Les gens, d’autre part,
n’oublient pas que la première et plus mortelle épidémie dans le continent et
au Sahel en particulier, est celle de la faim. Elle frappe sans opposition
notable depuis des décennies et elle fait des différences entre les paysans,
les pauvres des villes et, en général, les ‘invisibles’ qui ne répondent pas à
l’appel d’une vie digne pour tous. Une
des raisons par laquelle Dieu aurait décidé de rester parmi nous est exactement
cela. S’en aller ailleurs quand et où l’on a plus besoin de Lui, l’aurait fait
sentir comme un traître. Or, on lui avait dit que Dieu en principe ne trahit
jamais et avec le temps il avait compris comment en tirer les conséquences,
pour Lui et surtout pour les autres. Cela avait été une des raisons qui l’avait
poussé à voyager, afin de sentir sur sa peau ce que signifie vivre en étranger
après avoir été forcé à quitter son propre pays. Il faisait lui aussi la queue
pour la distribution de la nourriture, il cherchait sa place sous les tentes
bien alignées et parfois Lui aussi avait dû fuir les attaques de ceux qui
voulaient piller les biens destinés aux réfugiés. Depuis 2011, leur nombre n’avait
cessé d’augmenter et, dans le dernier recensement, on en trouve ici en Afrique
quelque 29 millions. 72 % de ceux-ci sont déracinés dans leur propre pays.
Lui se trouve comme un
clandestin dans des camps de détention organisés ici afin de profiter de
l’exportation des politiques répressives de l’Occident dans une guerre menée
par des mercenaires. Il s’infiltre parmi les paysans qui ont le courage de
chanter en revenant des champs le soir ou parmi les femmes qui racontent leurs
histoires d’amour et de trahison près du puits creusé il n’y a pas longtemps.

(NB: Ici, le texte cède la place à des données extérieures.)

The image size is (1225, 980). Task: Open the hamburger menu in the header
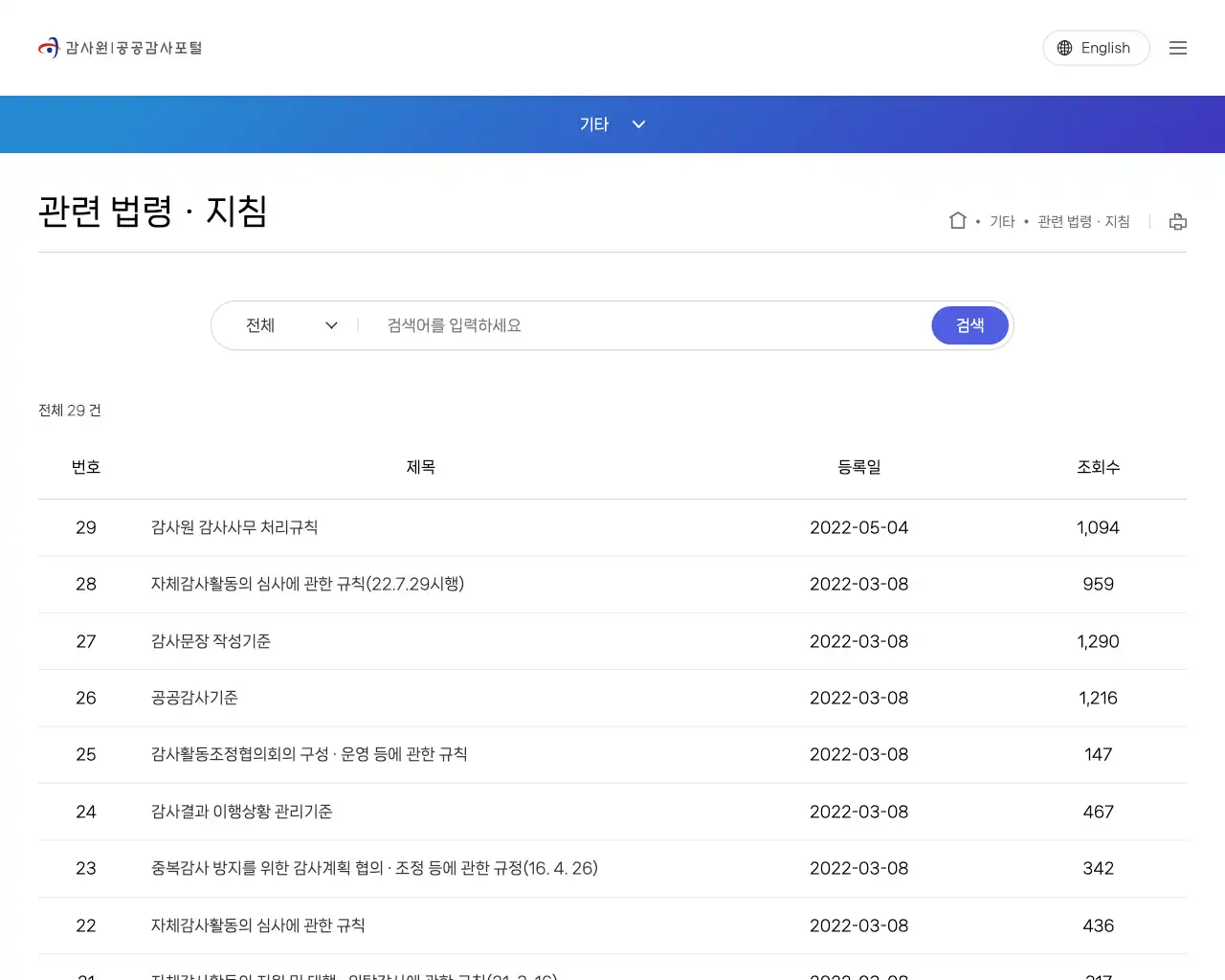point(1178,48)
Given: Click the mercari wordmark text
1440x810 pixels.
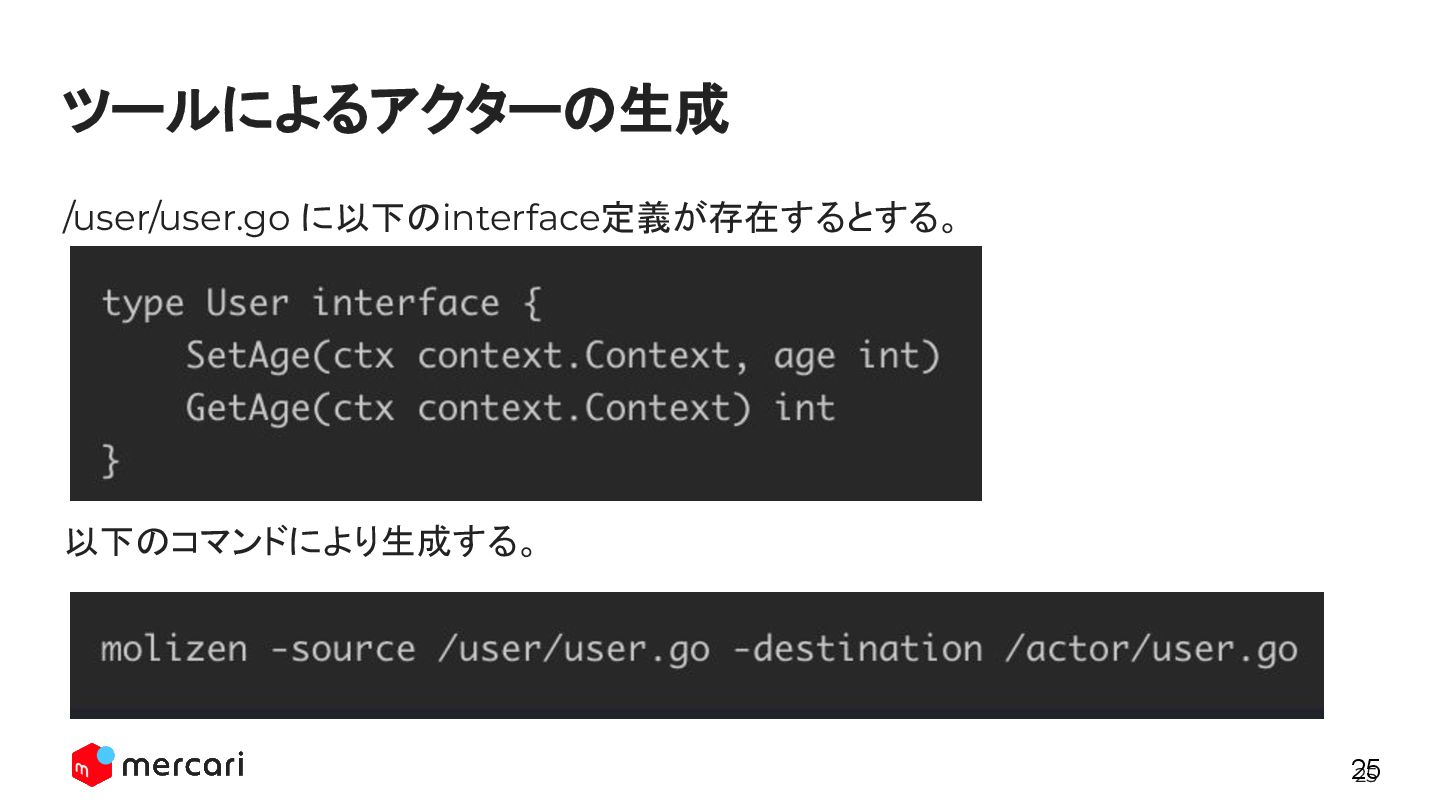Looking at the screenshot, I should pos(182,766).
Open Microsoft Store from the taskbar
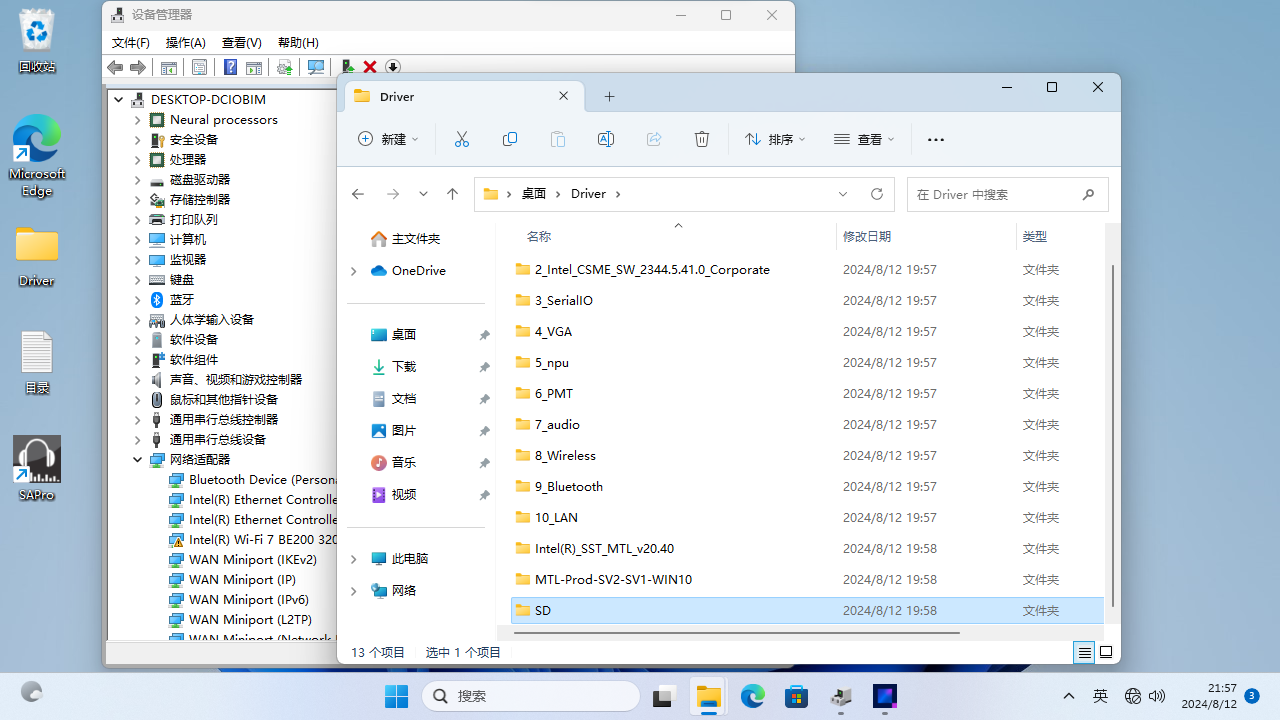This screenshot has height=720, width=1280. 796,696
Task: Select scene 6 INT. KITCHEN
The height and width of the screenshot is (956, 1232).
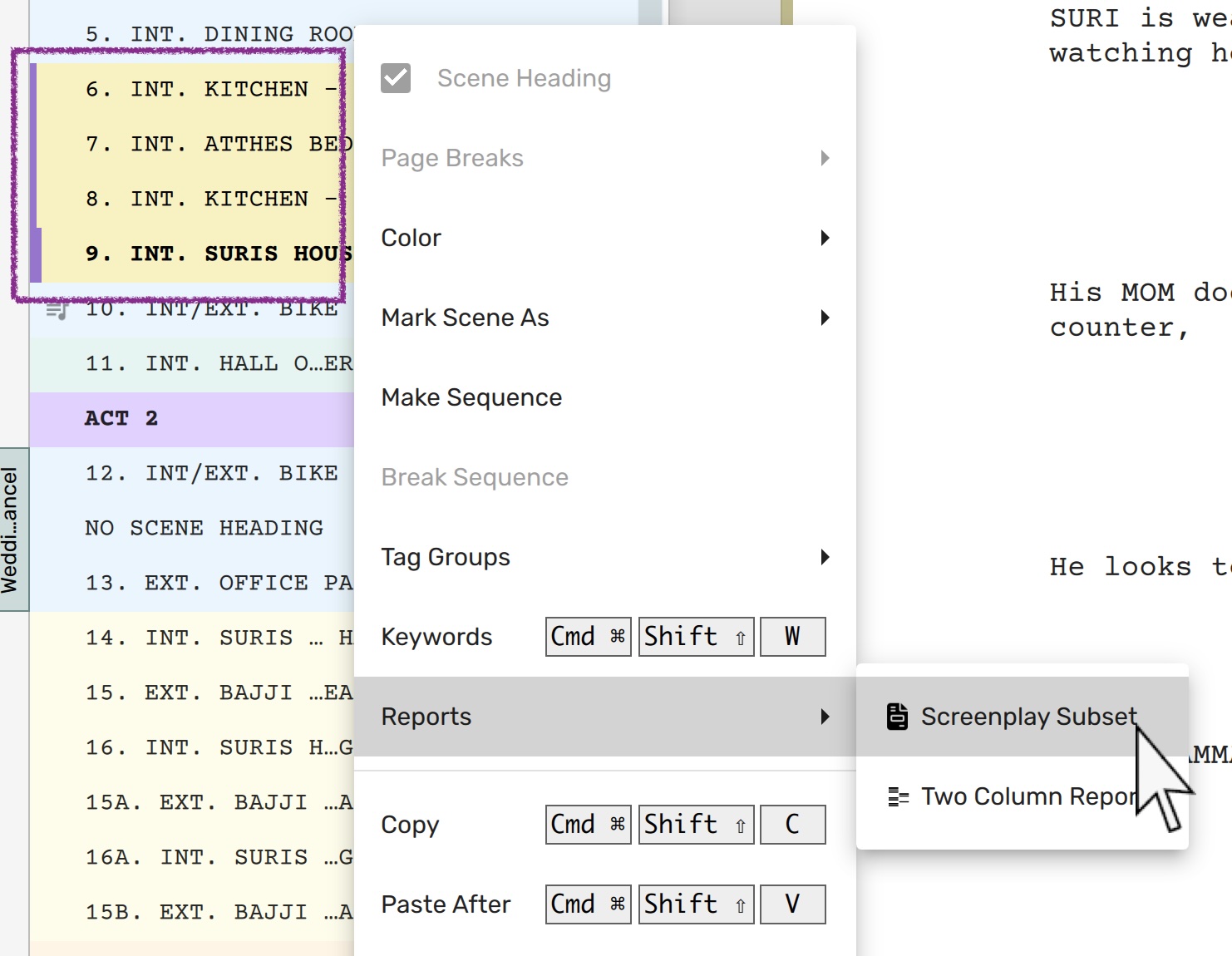Action: (x=208, y=89)
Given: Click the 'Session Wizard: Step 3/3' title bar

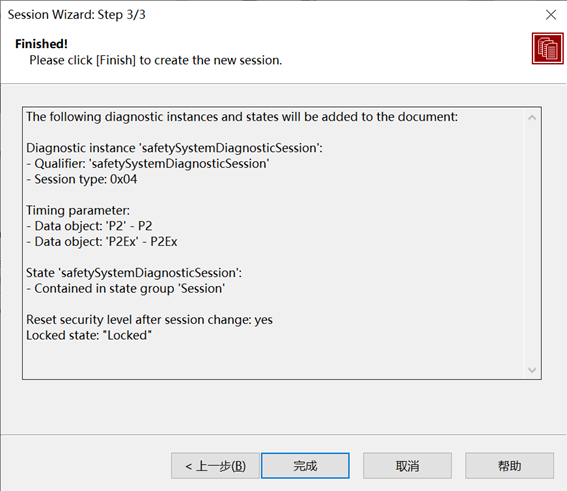Looking at the screenshot, I should point(77,14).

Dieu se cache derrière le sable pas loin d’où des enfants jouent avec des
fusils imagés pour imiter les grands. Le Dieu du Sahel
est en effet un Dieu de sable, omniprésent, constant, silencieux, mobile,
fidèle, humble et tenace. Il glisse entre les doigts quand on veut le manipuler
pour en tirer un bénéfice. Comme du sable, il se veut libre de traverser les
temps et les saisons de la vie. Entouré de poussière, il s’amuse à construire
des libres et fragiles espérances quotidiennes, provisoires comme l’éternité.
Son rêve est celui de se perdre un jour dans la mer, parmi les naufragés.